Mengasah Empati Apoteker

Mengasah Empati Apoteker

“Hadiah terbesar dari manusia adalah kita memiliki kekuatan empati.” — Meryl Streep

“Ada yang tahu apa bedanya simpati dengan empati?” tanya seorang dosen ketika hendak memulai perkuliahan.

Seisi kelas terdiam. Beberapa mahasiswa tampak berpikir, ada pula yang penasaran dengan jawaban sang dosen.

“Sederhananya, simpati itu ketika kita bisa merasakan apa yang dirasakan oleh orang lain,” kata sang dosen.

“Kalau empati, Bu?” tanya seorang mahasiswa dengan penuh rasa ingin tahu.

“Empati itu simpati yang dilakukan disertai dengan tindakan, atau simpati yang lebih mendalam,” jawab sang dosen.

Seorang apoteker ketika berpraktik harus memiliki simpati, bahkan sampai pada tingkat empati terhadap pasien. Apoteker tidak cukup hanya merasakan apa yang dirasakan pasien, tetapi juga perlu memiliki pemahaman yang mendalam serta mampu merasakan langsung emosi pasien.

Dengan empati, apoteker akan lebih mudah dalam menjelaskan informasi obat yang akan diberikan, serta dapat menyampaikan edukasi tentang obat secara lebih jelas. Pasien pun akan merasa lebih bahagia karena merasa dipahami dan didengarkan.

Ketika pasien bercerita, apoteker perlu dengan seksama mendengarkan dan memperhatikan apa yang dikeluhkan. Tidak sekadar mendengar, tetapi mendengarkan dengan rasa, yaitu hadir dalam emosi yang sama seperti yang dirasakan pasien.

Selanjutnya, apoteker memberikan dukungan moral dan emosional, agar pasien dapat rutin dan patuh dalam meminum obat.

Dukungan ini sangat penting, terutama bagi pasien yang harus menjalani terapi jangka panjang. Mereka butuh support system agar tidak jenuh atau bosan menjalani pengobatan.

Dengan mengasah empati, hubungan antara apoteker dan pasien akan semakin kuat. Rasa kepercayaan pasien akan tumbuh, dan hal ini berkontribusi langsung pada tingkat kepatuhan pasien terhadap terapi yang dijalani.

Kepuasan pasien terhadap pelayanan kefarmasian pun akan meningkat, karena mereka merasa dihargai, dipahami, dan dilibatkan.

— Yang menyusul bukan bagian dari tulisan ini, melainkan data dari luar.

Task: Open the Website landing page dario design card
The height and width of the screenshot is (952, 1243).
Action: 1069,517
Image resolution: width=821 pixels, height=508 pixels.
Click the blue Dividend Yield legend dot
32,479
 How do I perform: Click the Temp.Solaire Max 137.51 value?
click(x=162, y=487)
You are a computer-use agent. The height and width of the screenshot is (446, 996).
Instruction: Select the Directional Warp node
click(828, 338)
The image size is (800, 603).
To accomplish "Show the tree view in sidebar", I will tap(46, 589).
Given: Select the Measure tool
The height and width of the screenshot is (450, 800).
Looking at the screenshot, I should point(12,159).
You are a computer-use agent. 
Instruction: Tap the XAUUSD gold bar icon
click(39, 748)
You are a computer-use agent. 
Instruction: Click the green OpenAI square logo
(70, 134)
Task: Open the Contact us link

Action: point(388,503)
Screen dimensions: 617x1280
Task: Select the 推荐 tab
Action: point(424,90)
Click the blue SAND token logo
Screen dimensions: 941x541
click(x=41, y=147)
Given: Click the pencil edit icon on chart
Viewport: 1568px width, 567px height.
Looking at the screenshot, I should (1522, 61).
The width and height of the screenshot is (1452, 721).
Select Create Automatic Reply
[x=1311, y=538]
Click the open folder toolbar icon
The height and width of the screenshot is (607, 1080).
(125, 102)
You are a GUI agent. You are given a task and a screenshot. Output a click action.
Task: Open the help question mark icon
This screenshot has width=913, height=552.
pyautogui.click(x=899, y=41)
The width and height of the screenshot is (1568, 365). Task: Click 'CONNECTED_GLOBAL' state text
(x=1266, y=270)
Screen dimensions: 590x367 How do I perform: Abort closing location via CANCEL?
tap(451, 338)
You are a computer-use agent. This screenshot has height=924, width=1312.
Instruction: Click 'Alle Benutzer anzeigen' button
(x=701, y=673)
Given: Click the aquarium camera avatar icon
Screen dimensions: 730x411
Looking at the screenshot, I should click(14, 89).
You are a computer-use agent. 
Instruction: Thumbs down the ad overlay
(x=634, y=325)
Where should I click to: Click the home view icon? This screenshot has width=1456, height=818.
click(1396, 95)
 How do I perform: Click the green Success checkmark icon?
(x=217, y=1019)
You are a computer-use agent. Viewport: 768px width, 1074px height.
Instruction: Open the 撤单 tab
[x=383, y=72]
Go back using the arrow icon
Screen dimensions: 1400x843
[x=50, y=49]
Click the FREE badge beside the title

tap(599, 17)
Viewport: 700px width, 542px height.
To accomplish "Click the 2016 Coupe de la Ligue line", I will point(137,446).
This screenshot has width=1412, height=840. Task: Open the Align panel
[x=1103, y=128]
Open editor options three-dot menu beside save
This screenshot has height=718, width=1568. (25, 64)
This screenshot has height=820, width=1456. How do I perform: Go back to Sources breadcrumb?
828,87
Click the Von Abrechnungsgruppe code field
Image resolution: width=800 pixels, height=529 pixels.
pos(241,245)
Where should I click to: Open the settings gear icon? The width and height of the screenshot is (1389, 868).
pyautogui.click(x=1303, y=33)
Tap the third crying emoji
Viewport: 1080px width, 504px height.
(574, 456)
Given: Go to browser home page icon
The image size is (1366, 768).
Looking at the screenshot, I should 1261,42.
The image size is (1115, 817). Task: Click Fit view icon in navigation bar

Perhatian dan kepedulian yang tulus juga menjadi cara mengasah empati apoteker kepada pasien.

Apoteker tidak hanya bertugas menyerahkan obat dan memberikan informasi, tetapi juga memahami kekhawatiran, ketakutan, dan harapan pasien terhadap kondisi kesehatannya.

Ketika apoteker mengasah empati dalam praktik sehari-hari, secara tidak langsung ia menciptakan pengalaman positif bagi pasien, membangun kepercayaan, memperkuat peran apoteker, dan berkontribusi pada peningkatan kualitas hidup pasien.